_TASK DIRECTIONS_
Convert the entries from the start through the line containing "coord(63,127)", inclusive, into a two-column CSV with the headers instruction and response and one row per entry. Put each entry's text and its answer in a single quoted field each, replacing line breaks with spaces.

——————

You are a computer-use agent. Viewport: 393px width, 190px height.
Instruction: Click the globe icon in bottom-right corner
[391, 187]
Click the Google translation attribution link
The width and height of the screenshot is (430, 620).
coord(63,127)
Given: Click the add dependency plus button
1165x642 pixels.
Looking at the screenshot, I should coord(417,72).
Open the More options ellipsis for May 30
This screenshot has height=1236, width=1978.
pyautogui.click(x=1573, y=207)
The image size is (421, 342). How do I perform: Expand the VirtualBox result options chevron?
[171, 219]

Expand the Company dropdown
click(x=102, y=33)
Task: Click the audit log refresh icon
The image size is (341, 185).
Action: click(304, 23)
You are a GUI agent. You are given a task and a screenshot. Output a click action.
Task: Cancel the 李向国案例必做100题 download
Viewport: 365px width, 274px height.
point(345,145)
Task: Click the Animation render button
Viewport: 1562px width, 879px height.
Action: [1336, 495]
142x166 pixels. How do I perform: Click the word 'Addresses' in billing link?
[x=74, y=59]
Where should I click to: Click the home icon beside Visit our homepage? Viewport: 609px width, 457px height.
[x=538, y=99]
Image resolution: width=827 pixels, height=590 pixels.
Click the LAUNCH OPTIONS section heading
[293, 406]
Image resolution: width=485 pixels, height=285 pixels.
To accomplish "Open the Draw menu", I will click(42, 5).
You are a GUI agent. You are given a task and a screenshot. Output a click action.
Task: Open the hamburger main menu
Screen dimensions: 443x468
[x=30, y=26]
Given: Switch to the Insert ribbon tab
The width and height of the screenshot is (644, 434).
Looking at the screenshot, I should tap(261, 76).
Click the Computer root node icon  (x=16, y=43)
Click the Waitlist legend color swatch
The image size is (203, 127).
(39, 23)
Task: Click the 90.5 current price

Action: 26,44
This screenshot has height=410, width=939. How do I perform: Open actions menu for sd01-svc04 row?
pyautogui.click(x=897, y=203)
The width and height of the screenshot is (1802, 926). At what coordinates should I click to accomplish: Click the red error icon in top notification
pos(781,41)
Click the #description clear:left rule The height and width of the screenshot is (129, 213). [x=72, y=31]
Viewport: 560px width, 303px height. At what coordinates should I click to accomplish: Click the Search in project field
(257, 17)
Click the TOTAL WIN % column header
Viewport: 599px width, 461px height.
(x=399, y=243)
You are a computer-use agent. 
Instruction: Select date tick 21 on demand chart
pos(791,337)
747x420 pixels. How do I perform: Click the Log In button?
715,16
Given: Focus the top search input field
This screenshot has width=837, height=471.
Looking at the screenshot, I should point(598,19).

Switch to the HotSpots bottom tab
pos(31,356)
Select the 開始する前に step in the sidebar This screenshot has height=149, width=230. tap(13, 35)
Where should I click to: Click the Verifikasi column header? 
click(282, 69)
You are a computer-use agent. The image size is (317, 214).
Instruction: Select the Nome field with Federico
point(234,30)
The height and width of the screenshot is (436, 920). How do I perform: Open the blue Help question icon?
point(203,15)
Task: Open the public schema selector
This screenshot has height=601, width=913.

——————

_FINISHED EXERCISE_
instruction,response
"You are a computer-use agent. Viewport: 393px width, 190px height. Instruction: Click the globe icon in bottom-right corner","[391, 187]"
"Click the Google translation attribution link The width and height of the screenshot is (430, 620).","coord(63,127)"